═════ Excerpted data ═════

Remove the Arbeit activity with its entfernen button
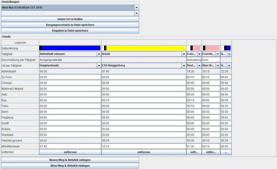 click(143, 152)
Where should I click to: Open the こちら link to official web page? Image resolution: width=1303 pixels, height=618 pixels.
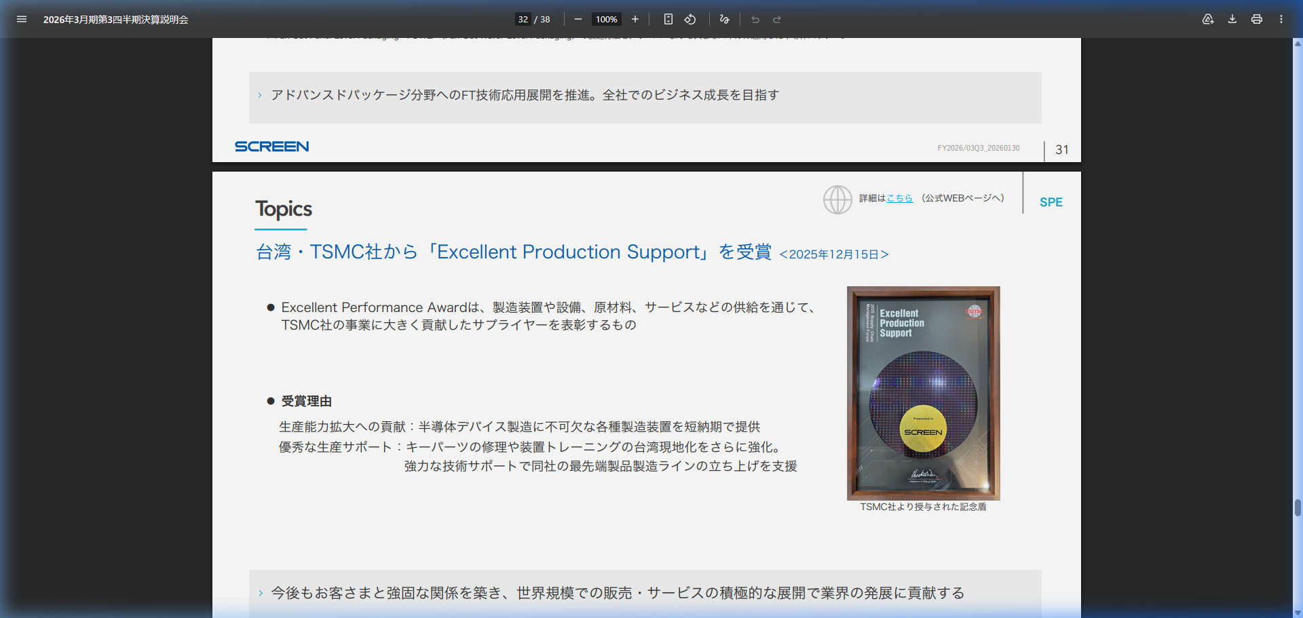(x=899, y=198)
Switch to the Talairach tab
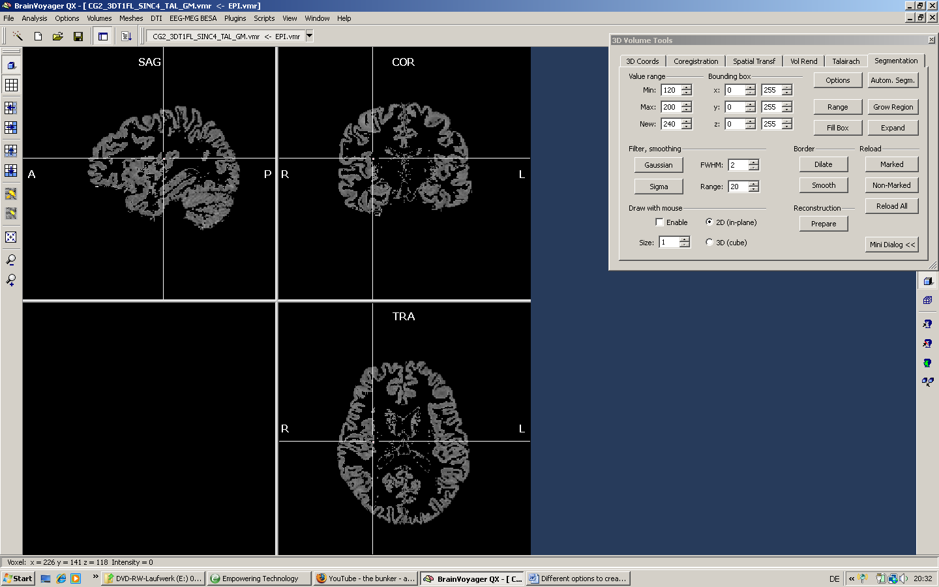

═════

In the rows starting at the line that contains "Where should I" and ending with the last row, rename "tab" to "panel" and write out only those lines, otherwise unchanged and without the pictures.

Where should I click to: Open the こちら link to official web page? Image resolution: width=1303 pixels, height=618 pixels.
(x=899, y=198)
Switch to the Talairach panel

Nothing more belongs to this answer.